Development and Application of Electromagnetic Waves Propagation in a Turbulent Anisotropic Absorptive Media

Tech Area / Field

  • PHY-PLS/Plasma Physics/Physics
  • INF-COM/High Performance Computing and Networking/Information and Communications
  • INF-OTH/Other/Information and Communications
  • INF-SIG/Sensors and Signal Processing/Information and Communications
  • INS-MEA/Measuring Instruments/Instrumentation
  • PHY-RAW/Radiofrequency Waves/Physics

8 Project completed

Registration date

Completion date

Senior Project Manager
Safronova O N

Leading Institute
Georgian Technical University, Georgia, Tbilisi


  • University of Washington / Department of Electrical Engineering, USA, WA, Seattle

Project summary

The main goals of this project are: experimental investigation of statistical characteristics of scattered electromagnetic (EM) waves on the bases of creating new device–measuring complex of equipments, development of both analytical calculation and numerical simulation of statistical characteristics of scattered HF radiation by randomly inhomogeneous absorptive anisotropic layer in the low atmosphere; generalization of Kotelnikov–Shannon’s formula; creation of new mechanism of ULF planetary-scale EM waves generating in different ionospheric layers.

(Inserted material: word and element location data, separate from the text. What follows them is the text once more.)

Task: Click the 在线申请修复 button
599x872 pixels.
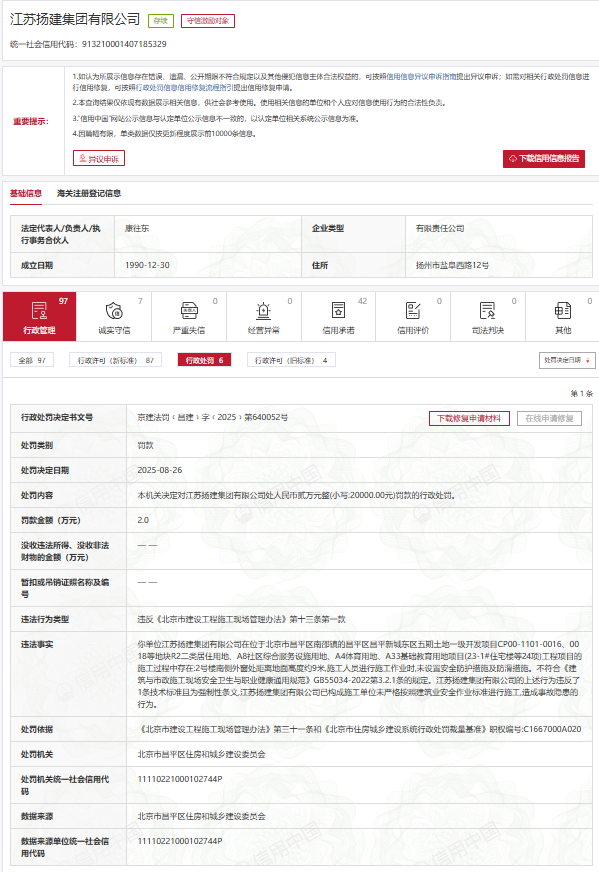Action: tap(550, 418)
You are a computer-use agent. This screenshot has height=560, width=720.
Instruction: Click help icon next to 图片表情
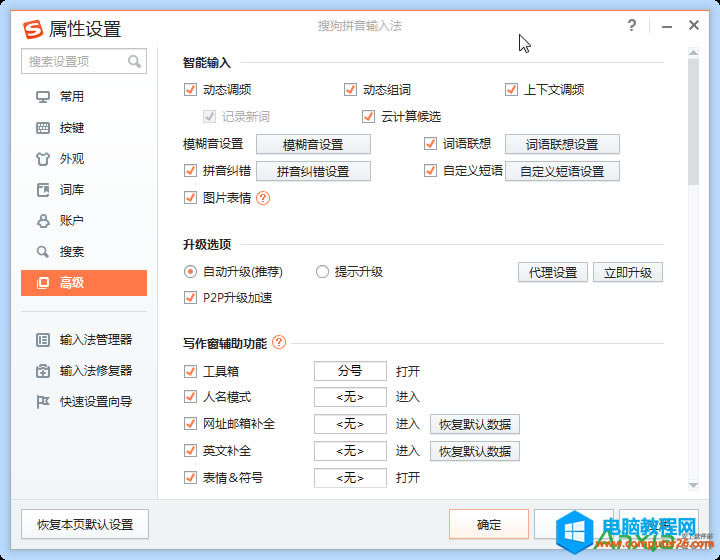coord(263,198)
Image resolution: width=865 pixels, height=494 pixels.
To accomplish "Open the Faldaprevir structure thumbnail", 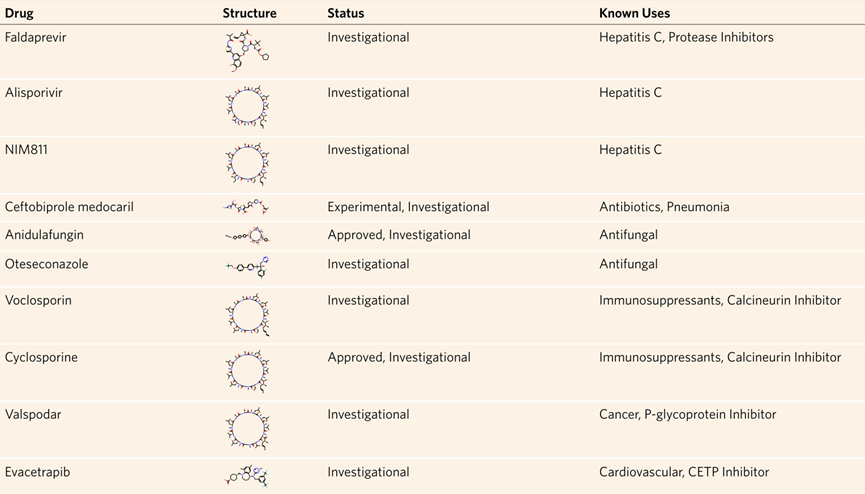I will click(247, 51).
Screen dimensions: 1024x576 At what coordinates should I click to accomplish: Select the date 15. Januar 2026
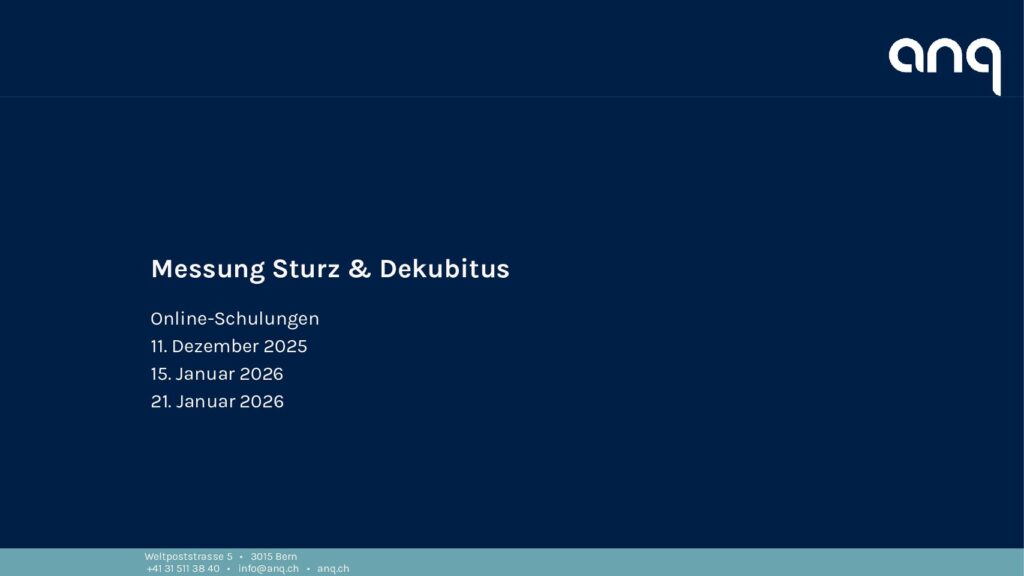[217, 374]
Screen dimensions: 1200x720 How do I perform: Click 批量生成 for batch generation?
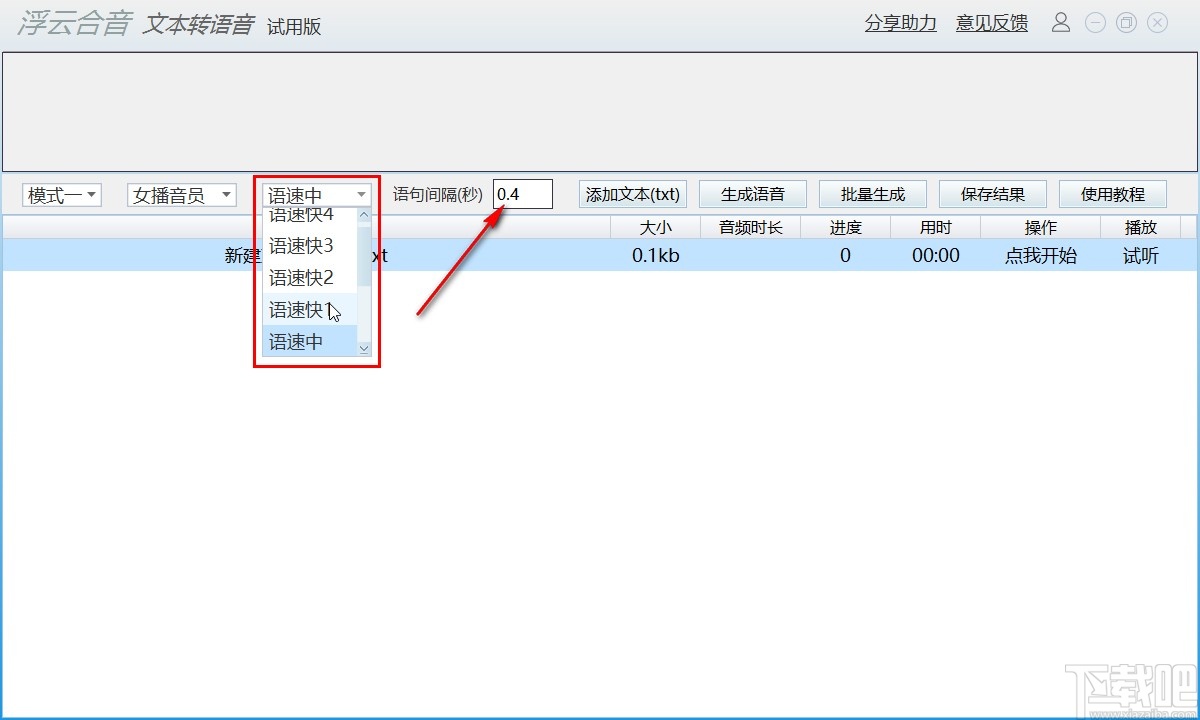(872, 193)
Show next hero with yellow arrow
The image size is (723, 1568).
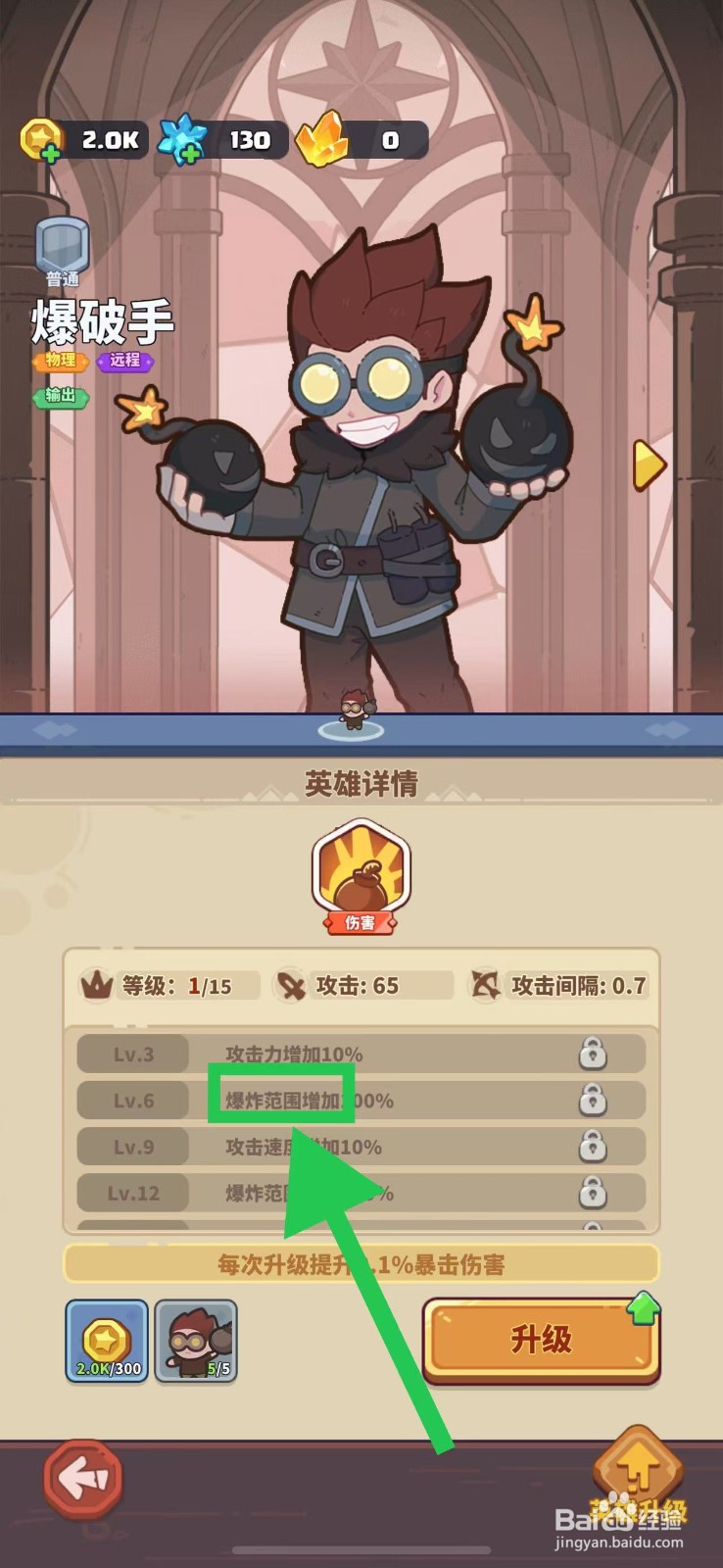coord(649,465)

Calculation of statistical moments of the angular power spectrum (APS) of scattered microwaves at different location of link (source-receiver) with respect to the absorptive randomly inhomogeneous plane layer will be carried out. We expect to reveal new effects due to joint influence of absorption and anisotropy in the low atmosphere taking into account external magnetic field. New features of the “effect of compensation”, which has been revealed by us recently, and the evolution of the APS of HF EM waves scattered by plane layer of turbulent anisotropic collisional magnetoplasma will be investigated.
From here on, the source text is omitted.